Your local bowling alley just might contain the key to the survival of democracy and free enterprise.
Harvard political science professor Robert Putnam did not invent the term “social capital,” but his work in the early nineties brought it into our mainstream social science lexicon. In “Bowling Alone: America’s Declining Social Capital,” he argued that voluntary community associations like bowling leagues, book clubs and church congregations play an integral role in a healthy democracy.
It works like this: by interacting through social groups, people learn patterns of communication and cooperation, and they develop a stronger sense of interpersonal trust. Thisis called social capital because, similar to physical capital or human capital, it leads to productive outcomes, but it is created through social relationships. The particular outcomes of interest here is increased engagement in mutually beneficial economic and civic activity.
In other words, the state and market function better when social bonds are strong and healthy. So what does this mean for capitalism and democracy?
First, it says that values of trust, commitment, respect and justice are essential for a free society. If I do not have a reasonable expectation that you will hold up your end of the bargain—or that some third party will reconcile the injustice if you do not—I am far less likely to cooperate in trade, contracts or even the rule of law itself.
Second, the mechanics of social capital show us that a free enterprise system actually fosters the very values on which it depends. Yes, this is a sort of circular logic, but empirical evidence confirms it: Trust begets cooperation, and cooperation begets trust. It is an upward spiral.

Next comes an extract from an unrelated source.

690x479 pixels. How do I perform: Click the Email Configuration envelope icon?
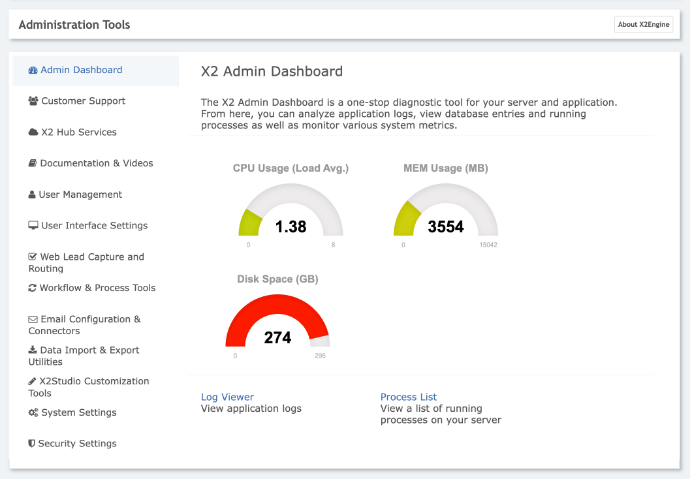click(33, 319)

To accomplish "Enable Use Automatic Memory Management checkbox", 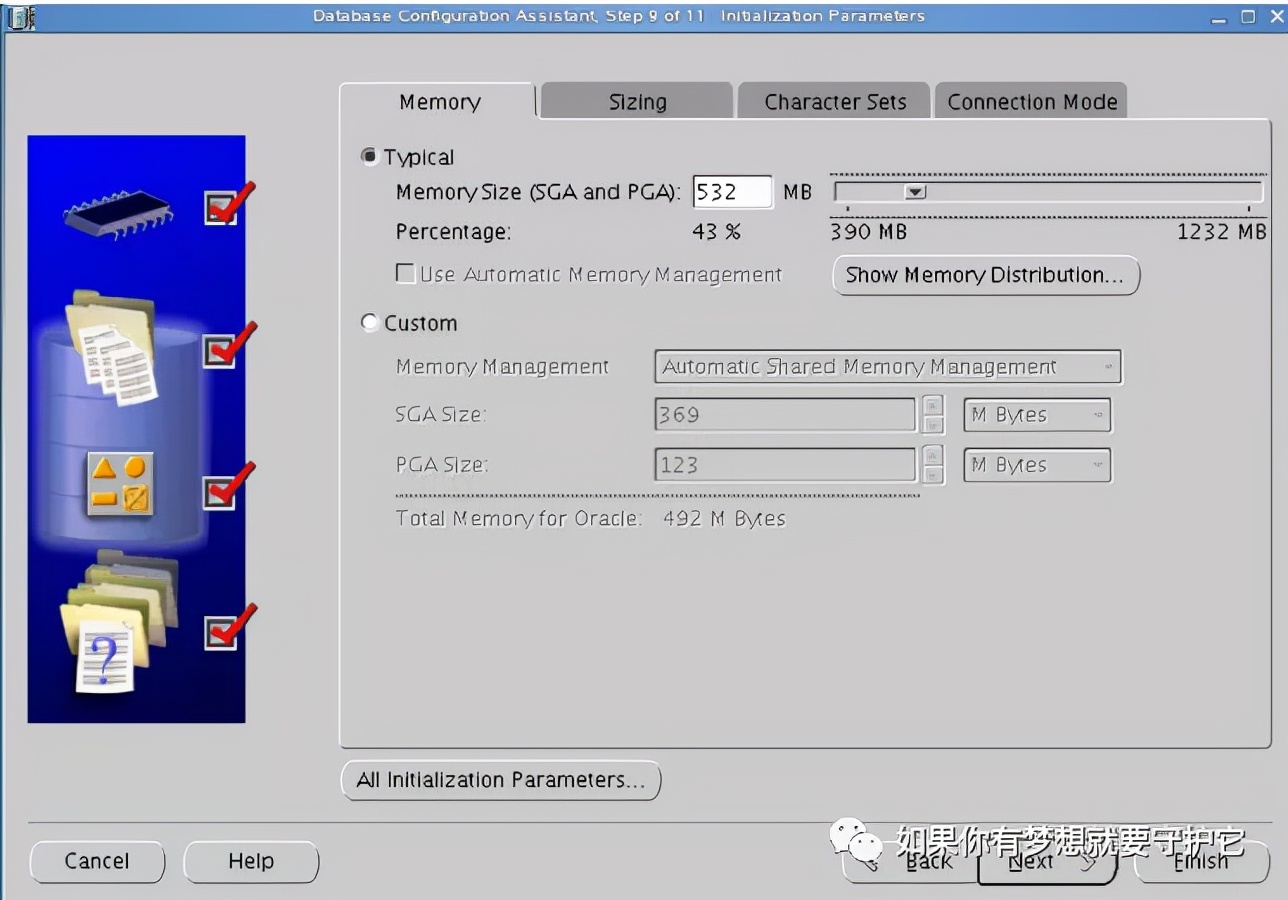I will click(x=406, y=274).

The moral fruits of free enterprise
We know that capitalism encourages individuals to produce and exchange for mutual benefit, allowing individuals to maximize their potential, producing a more prosperous society. But while its benefits for liberty and prosperity are well understood, the argument for the free enterprise system as a conduit of virtue seems quite underappreciated in modern scholarship.
AEI’s own Arthur Brooks is one of the leading advocates for this view, as is the Acton Institute’s Robert Sirico, among a handful of others. Yet, they stand on the shoulders of giants from two millennia of Christian theology. From Augustine and Aquinas to Luther and Calvin, it was Christianity that catapulted the West into an age of liberty and prosperity (Rodney Stark’s “The Victory of Reason” offers a great exploration of this historical perspective).

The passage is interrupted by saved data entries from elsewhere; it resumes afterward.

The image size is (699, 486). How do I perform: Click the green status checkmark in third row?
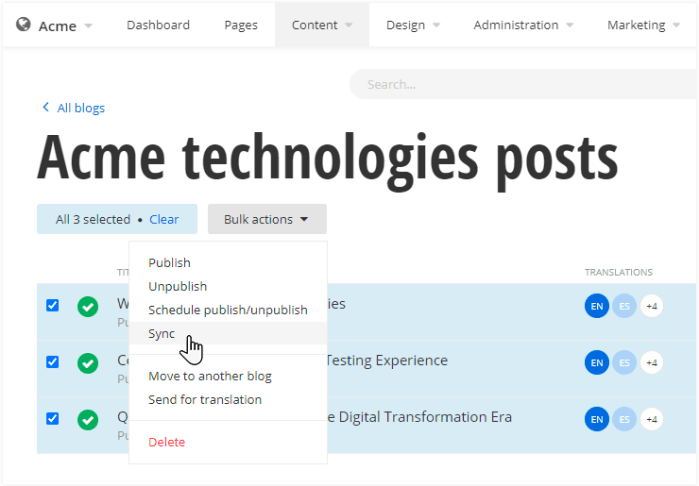coord(88,420)
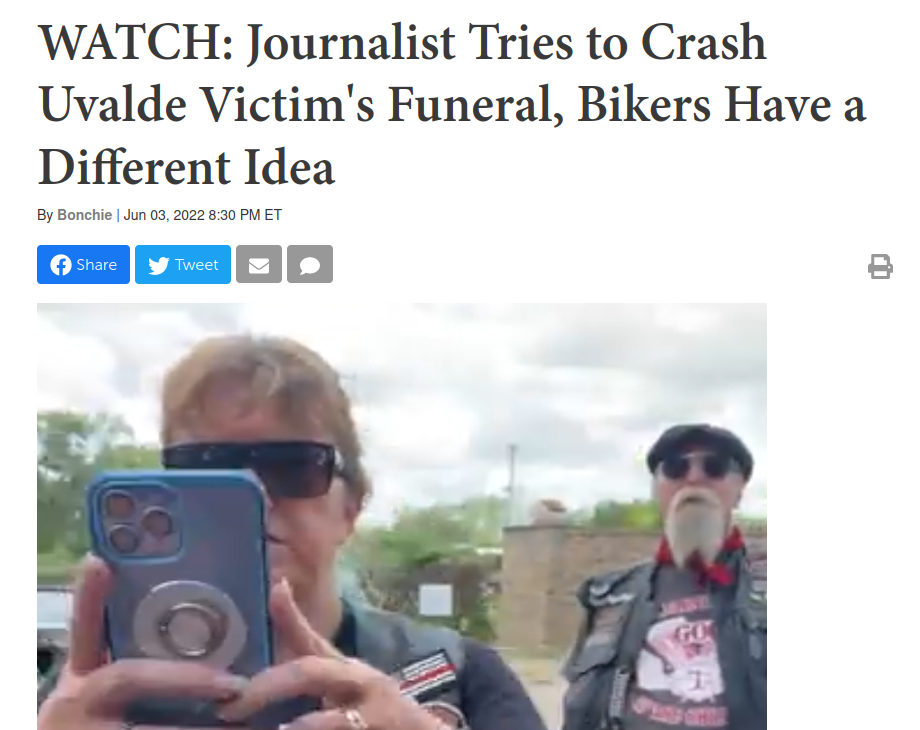Click the 'By' byline text
This screenshot has width=920, height=730.
pos(45,215)
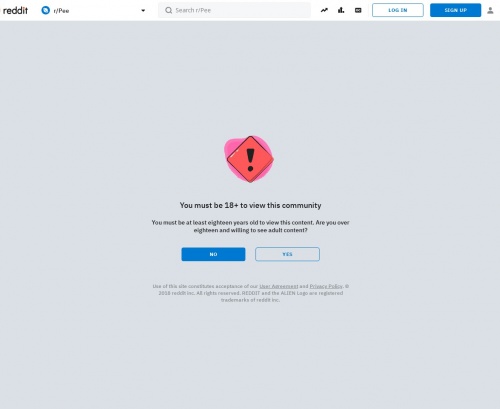Screen dimensions: 500x409
Task: Click the red warning diamond icon
Action: [x=250, y=159]
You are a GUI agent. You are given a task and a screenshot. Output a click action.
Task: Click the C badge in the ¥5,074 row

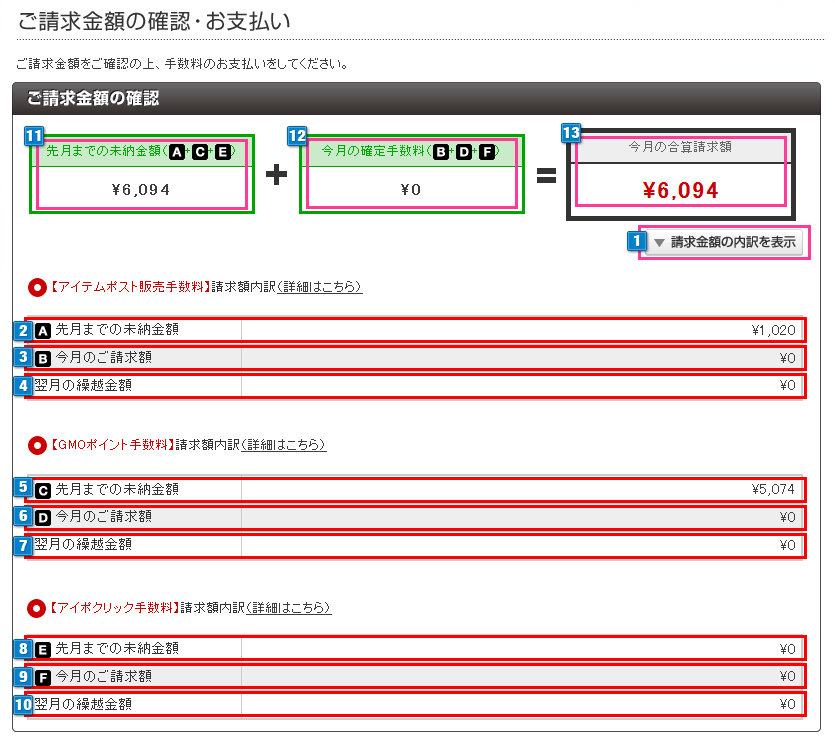point(42,490)
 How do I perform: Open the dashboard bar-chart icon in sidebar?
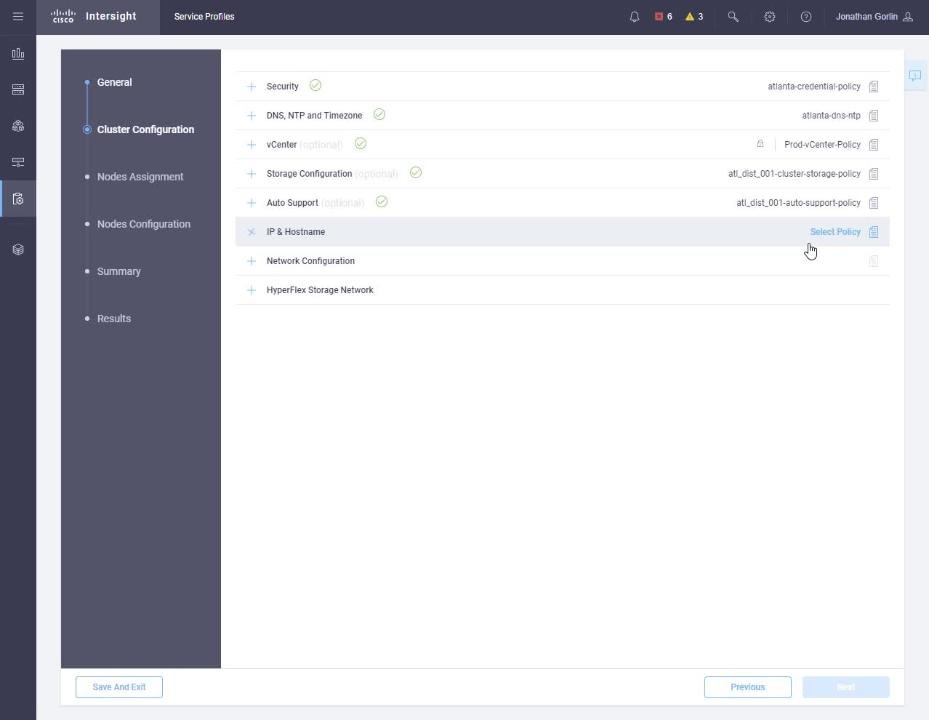click(18, 54)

Many of the Enlightenment thinkers who helped to establish the tenets of classic liberalism—John Locke, David Hume and their contemporaries—did so within a Christian moral framework. Sadly, this fact is often circumvented by those who would rather us believe human progress was part of a movement away from religious ideas.
Commerce is a form of human interaction that is entirely dependent upon trust. Before a product or service is sold, a buyer has to trust that the seller has truthfully described it, and the seller has to trust that the buyer’s payment is valid. If the product is faulty or a check bounces, trust is lost, and the likelihood of repeat business drops sharply. But if both parties walk away satisfied, they look favorably on the opportunity to cooperate in the future. More of this kind of interaction increases social capital, which leads to a stronger economy, a more free and efficient political system, and flourishing communities.
“Investing” in social capital
So how can we help our communities, states and our nation flourish? The answer is not a mystery. It is not even a recent discovery.
Christ said to “do to others what you would have them do to you, for this sums up the Law and the Prophets.” Ghandi put in his own words: “be the change you wish to see in the world.” It was the essence of Immanuel Kant’s moral imperative, and is known in common parlance simply as the “Golden Rule.” It may seem like a simple solution, but a free economy and a healthy democracy rely on the foundation of trust that comes with honesty.
The reason many people lose their sense of trust is because they’ve experienced betrayal—they became victim to a crime, experienced a painful divorce or felt rejected in some other sense. This may give further explanation as to why, in James 1, we are called to “look after orphans and widows in their distress.” When we look at the past lives of bullies, thieves and other social misanthropes, we often find some form of intense personal abuse. Lacking trust in others, they operate outside of regular norms, and resort tolying, cheating and stealing to get by. This behavior makes sense, of course, in an every-man-for-himself world, like brute animals in Thomas Hobbes’s rather atheistic state of nature.
But we are not mere animals. Made in the image of God, our capacities for reason and virtue are also obligations to put themto use. We must be honest people who keep our word, engage with one another and meet the needs of those around us. That’s the only kind of economic stimulus package we need, because there is no prosperity without freedom, no freedom without virtue, and no virtue without relationship.